Permítanme hacer un paralelismo.
Salvando toda la distancia del mundo entorno a una y otra situación, a algo muy
familiar me recordó ayer la imagen de Rudy Giuliani cuando sudaba el tinte de
su pelo en defensa de lo indefendible. Algo huye ya en su representado. Algo
que ya se le escapa para siempre y que se eleva, de ese modo, en la forma de un
ideal; esto es, el ocupar el asiento presidencial del Despacho Oval de la Casa
Blanca por los años de los años.
Demasiado se asemeja esa imagen al momento en que Dirk Bogarde, puesto en la piel de Gustav von Aschenbach agoniza en una playa del Lido veneciano, alcanzando, así, el que quizá sea el paroxismo del momento más patético jamás representado en la Historia del Cine. En efecto, se trata de ‘Muerte en Venecia’ de Luchino Visconti que, a su vez, pone tras el celuloide una adaptación de la célebre novela de Thomas Mann.
Entre el mucho y el poco,
encontraremos su similitud. En el ‘poco’, es evidente que Von Aschenbach es él
mismo quien se funde bajo el tórrido sol veneciano y entre esos giros musicales
postrománticos de la Quinta de Mahler que acentúan todo el patetismo del
instante. Giuliani es, en cambio, un mero representante de quien padece ese
agónico instante. Además Von Aschenbach fue excelso en lo suyo como nada lo fue
ese representado del ex alcalde neoyorquino.

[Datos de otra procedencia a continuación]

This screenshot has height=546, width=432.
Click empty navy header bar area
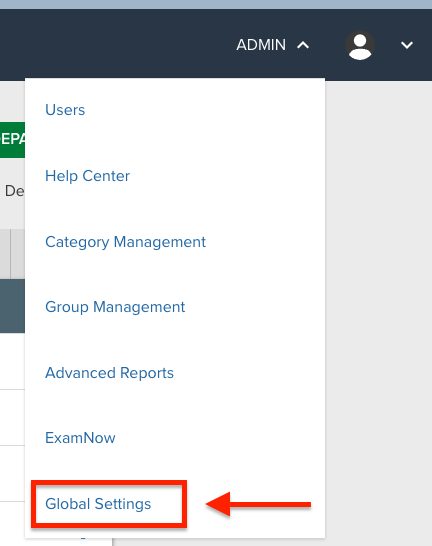tap(115, 45)
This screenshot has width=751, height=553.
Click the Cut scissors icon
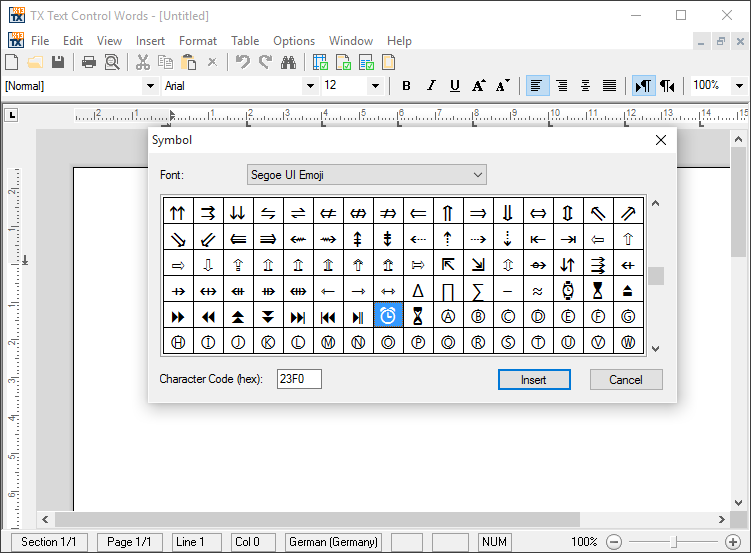[143, 62]
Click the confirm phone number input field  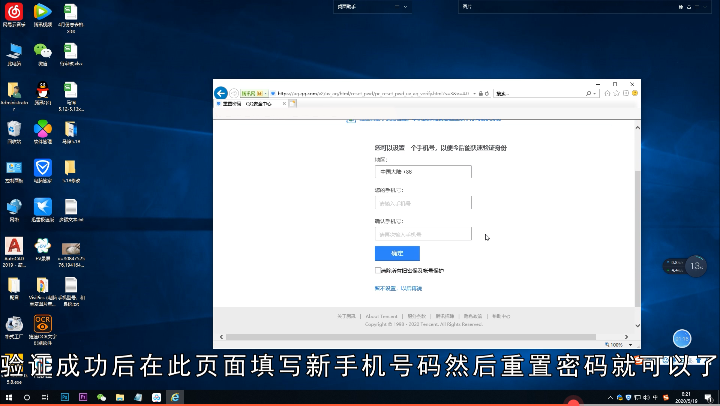pos(422,234)
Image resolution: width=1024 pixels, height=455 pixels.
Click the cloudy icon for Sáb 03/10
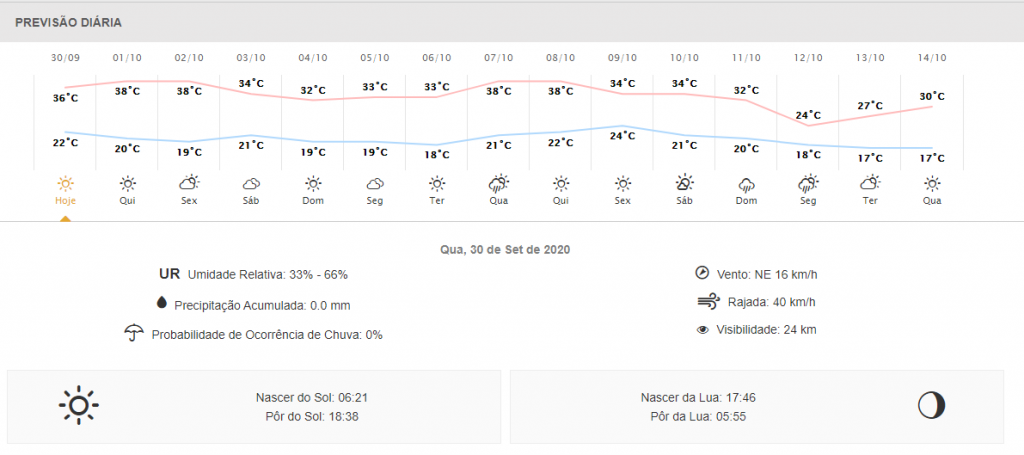pos(251,183)
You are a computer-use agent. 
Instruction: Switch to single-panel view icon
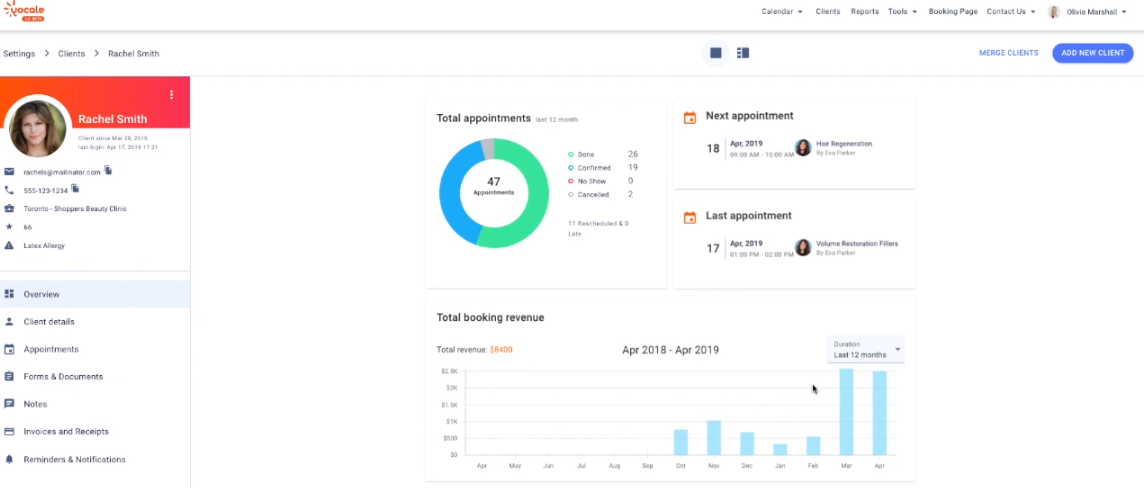pos(716,53)
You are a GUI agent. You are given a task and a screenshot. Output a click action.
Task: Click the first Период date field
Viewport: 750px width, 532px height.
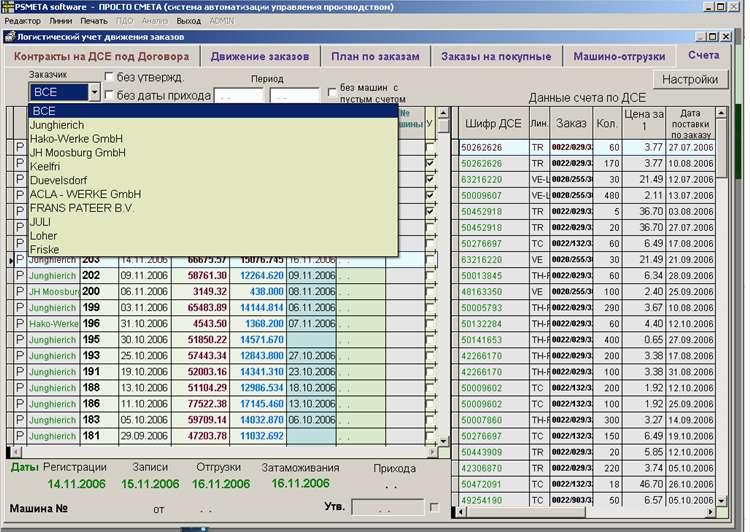(x=238, y=97)
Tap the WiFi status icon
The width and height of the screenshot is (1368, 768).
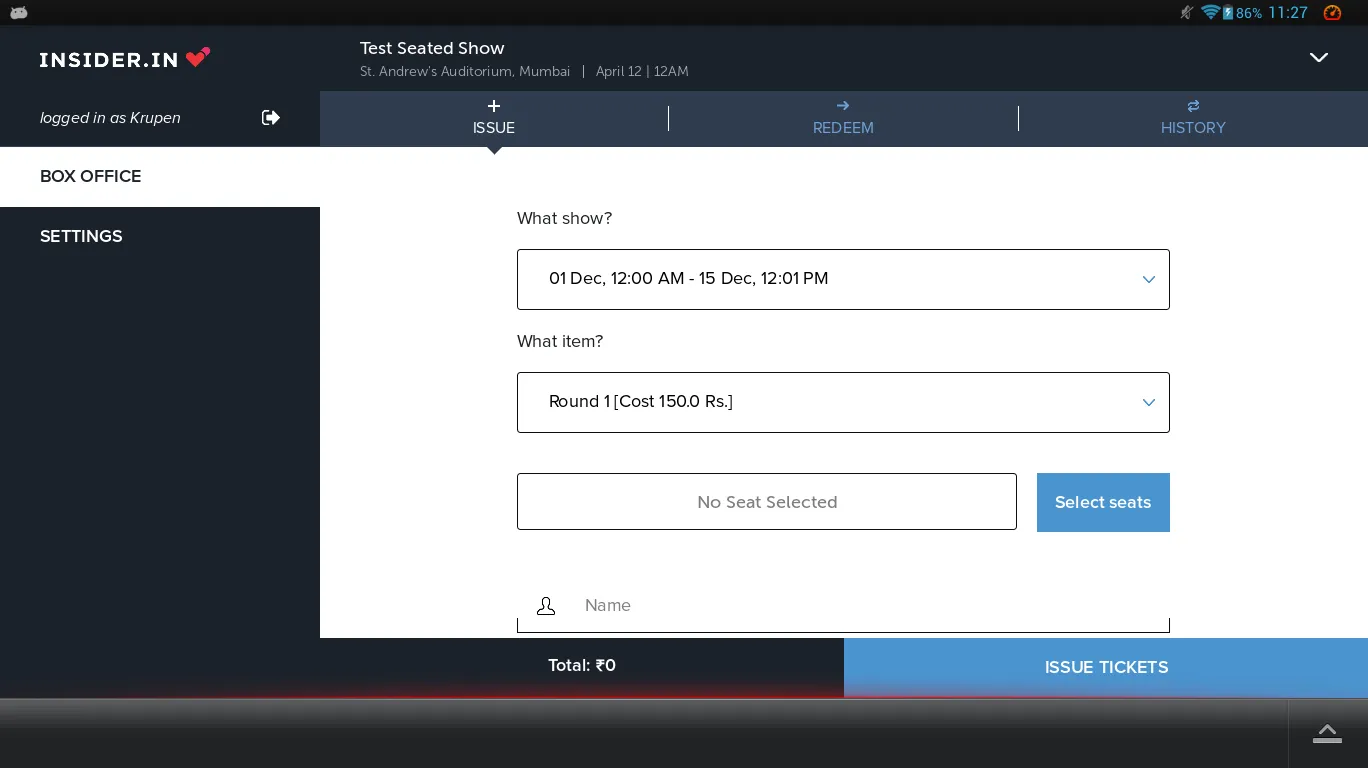point(1210,13)
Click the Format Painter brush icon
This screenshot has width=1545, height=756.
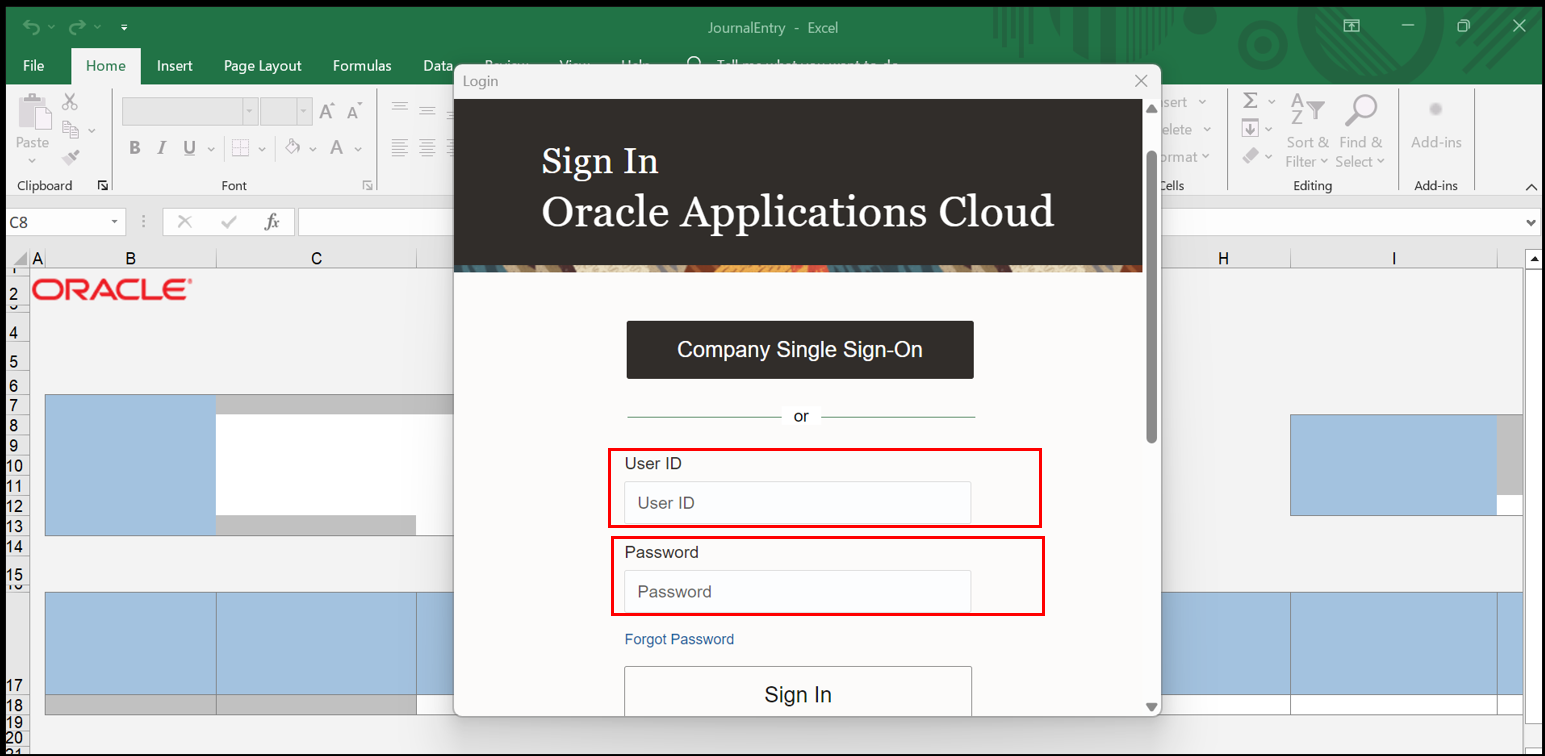tap(70, 157)
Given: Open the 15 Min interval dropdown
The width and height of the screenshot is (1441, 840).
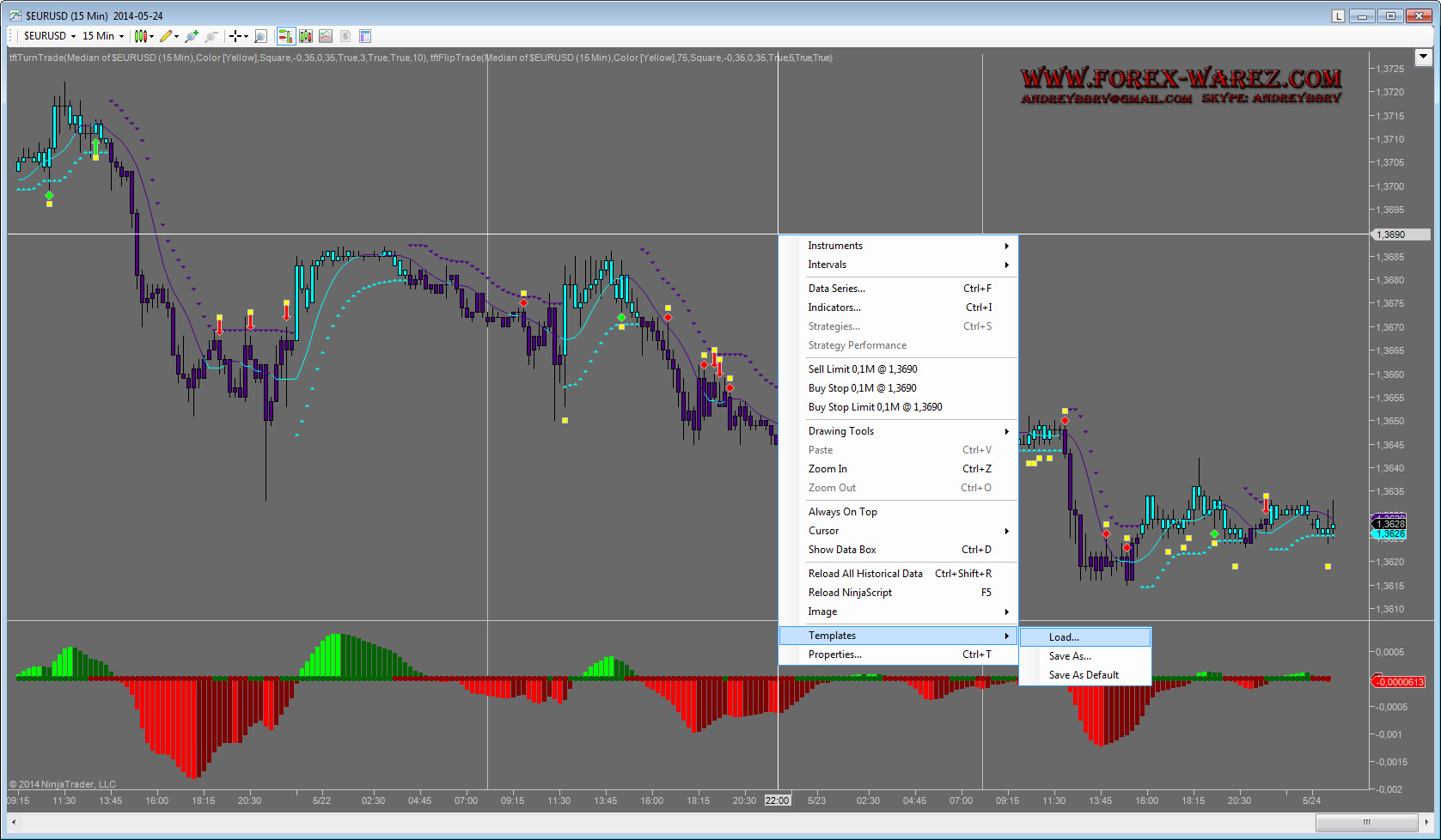Looking at the screenshot, I should pyautogui.click(x=102, y=36).
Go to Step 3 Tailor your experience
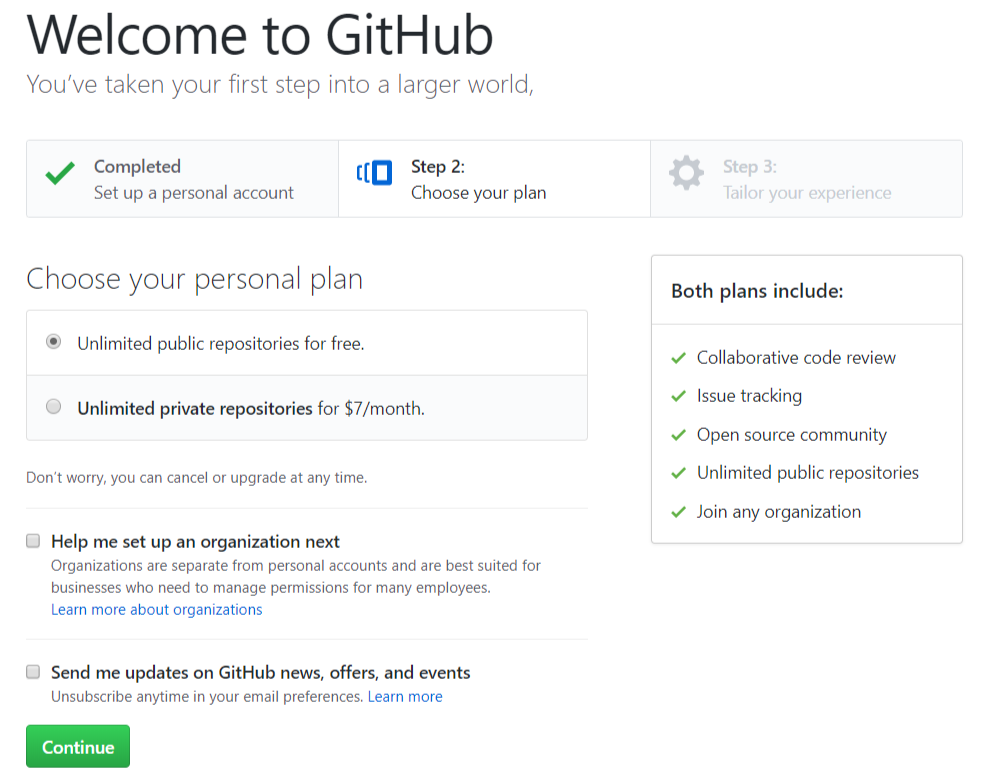Image resolution: width=985 pixels, height=780 pixels. click(x=807, y=179)
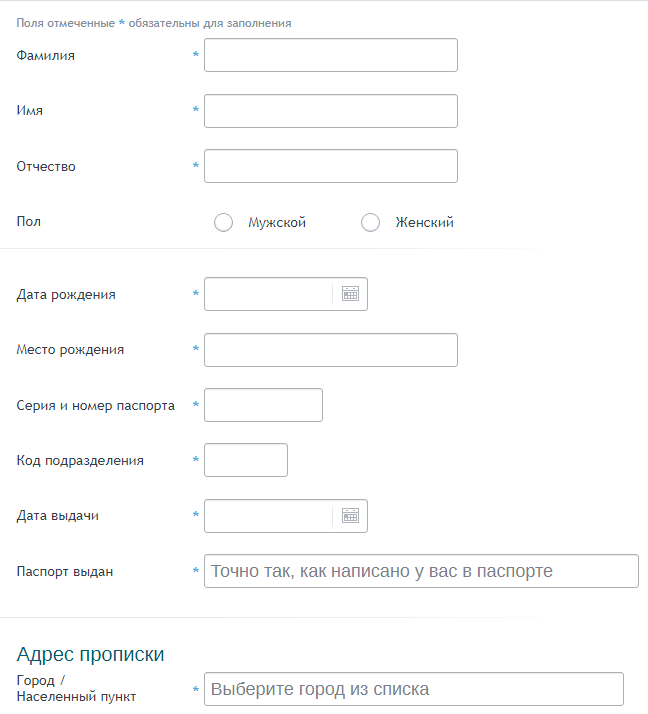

Sin embargo, en el costado del ‘mucho’, la languidez decadente que emanan de esos chorretones de tinta representan quien todo lo fue y quien ya nada es ni será. Quien su momento de gloria ya pasó para siempre y quien, además, queda aquejado por haber contraído un letal virus –dígase cólera o coronavirus- que terminan llevándolo, inevitablemente, a la muerte –sea esta física o política-.
Y es que esa noción de la
sempiterna presencia del ideal yace en ambos casos con toda la intensidad
posible. En uno, en la forma de un sillón que escenifica el poder. En el otro,
en la posesión de la pueril belleza. Von Aschenbach, en efecto, lo fue todo en
la creación de lo bello del mismo modo como ese representado de Giuliani también
lo fue en el poder y en la ostentación del mismo. Ciertamente, puede parecer
hasta ofensiva la comparación por aquello de equiparar la más tosca forma del
proceder humano enfrentada a la pulcritud de su excelsitud. Pido perdón, de
antemano, si alguien puede creer inoportuno el hecho de contraponer esas dos
situaciones.
No obstante, toda la fuerza
visual del momento me remite a ese punto en el que ambas imágenes se funden en
una de sola. La analogía de ese momento ficticio parece cobrar, dentro de mi
mente, cierta realidad poética cuando comparece Rudy Giuliani en esas
circunstancias. Solo le falto caer del atril para culminar la escena perfecta
que lo elevaría a la eternidad. Una eternidad, todo sea dicho, donde lo mórbido
se encumbra y la vida se retrotrae, ya, para siempre.